Kalyanpur village is located about 8 km (4 mi) north of Sonpur city. It has an area of 100 hectares. It is at an altitude of 43 meters (141 ft). Most of the village is agricultural land, with rice and wheat as the main crop. Due to variations in annual rainfall, local farmers cannot depend on seasonal rain and instead use unlined perennial wells for irrigation. The village is near the Gandak river used of agriculture and other purposes.

==Demographics==
As of the 2011 India census, Kalyanpur had a population of 3,608. Males constituted 52% of the population and females 48%. Kalyanpur had an average literacy rate of 70%, higher than the national average of 59.5%: male literacy was 74%, and female literacy was 62%. In Kalyanpur, 4.5% of the population was under 5 years of age. There were 597 houses in Kalyanpur village.

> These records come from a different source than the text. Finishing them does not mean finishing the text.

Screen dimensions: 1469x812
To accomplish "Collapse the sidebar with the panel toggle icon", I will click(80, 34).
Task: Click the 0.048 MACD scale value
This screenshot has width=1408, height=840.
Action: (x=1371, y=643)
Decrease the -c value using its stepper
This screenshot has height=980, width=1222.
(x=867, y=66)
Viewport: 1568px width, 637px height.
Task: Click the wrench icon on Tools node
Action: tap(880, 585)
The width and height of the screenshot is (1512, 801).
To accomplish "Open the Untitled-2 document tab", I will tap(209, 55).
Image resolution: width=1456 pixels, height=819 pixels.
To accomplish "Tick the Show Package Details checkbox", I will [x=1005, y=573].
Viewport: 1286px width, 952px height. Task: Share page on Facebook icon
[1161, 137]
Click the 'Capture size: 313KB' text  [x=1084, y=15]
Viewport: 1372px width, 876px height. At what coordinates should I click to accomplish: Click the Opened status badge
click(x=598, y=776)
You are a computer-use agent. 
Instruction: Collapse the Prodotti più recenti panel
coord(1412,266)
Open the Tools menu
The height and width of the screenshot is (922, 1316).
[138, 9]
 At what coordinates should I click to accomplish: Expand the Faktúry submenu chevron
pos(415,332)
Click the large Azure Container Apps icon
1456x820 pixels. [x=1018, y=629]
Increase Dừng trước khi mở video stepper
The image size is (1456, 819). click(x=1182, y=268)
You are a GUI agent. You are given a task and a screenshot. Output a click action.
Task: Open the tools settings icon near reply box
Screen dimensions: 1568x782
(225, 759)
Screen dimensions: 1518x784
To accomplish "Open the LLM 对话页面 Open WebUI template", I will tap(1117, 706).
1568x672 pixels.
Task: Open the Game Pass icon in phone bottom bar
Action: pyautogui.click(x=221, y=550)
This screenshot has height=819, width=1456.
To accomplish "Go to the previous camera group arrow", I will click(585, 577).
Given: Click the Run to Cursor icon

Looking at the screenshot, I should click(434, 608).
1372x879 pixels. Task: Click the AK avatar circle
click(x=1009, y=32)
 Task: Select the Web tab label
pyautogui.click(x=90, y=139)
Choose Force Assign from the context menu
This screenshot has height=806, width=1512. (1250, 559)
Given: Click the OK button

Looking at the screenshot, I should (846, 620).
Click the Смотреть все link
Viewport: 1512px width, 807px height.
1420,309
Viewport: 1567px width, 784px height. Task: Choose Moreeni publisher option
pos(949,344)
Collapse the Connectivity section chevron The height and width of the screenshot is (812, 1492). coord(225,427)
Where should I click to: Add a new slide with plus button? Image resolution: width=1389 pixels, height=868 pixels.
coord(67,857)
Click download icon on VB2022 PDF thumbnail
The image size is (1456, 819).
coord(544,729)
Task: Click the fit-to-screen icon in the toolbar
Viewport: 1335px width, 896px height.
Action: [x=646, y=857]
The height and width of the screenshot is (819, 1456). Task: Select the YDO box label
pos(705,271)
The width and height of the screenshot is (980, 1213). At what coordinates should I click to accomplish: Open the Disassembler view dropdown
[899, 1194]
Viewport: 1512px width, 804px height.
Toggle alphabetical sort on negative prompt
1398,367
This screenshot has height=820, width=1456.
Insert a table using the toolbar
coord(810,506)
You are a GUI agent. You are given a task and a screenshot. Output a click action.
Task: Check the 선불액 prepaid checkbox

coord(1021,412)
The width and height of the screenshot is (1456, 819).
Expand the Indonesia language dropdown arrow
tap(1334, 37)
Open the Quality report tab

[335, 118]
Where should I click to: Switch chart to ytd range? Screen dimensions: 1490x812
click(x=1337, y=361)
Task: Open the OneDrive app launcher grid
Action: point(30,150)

The nearest village is Shikarpur.

==Transportation and connectivity==
Kalyanpur has good road communications due to development efforts by the government. A railway station is at Sonpur, about 8 kilometres (4 mi) from the village.

==Infrastructure==

Kalyanpur village has a comprehensive electricity supply but not a regular power supply. Due to efforts of local governing bodies, solar panels have been introduced to provide power for street lighting.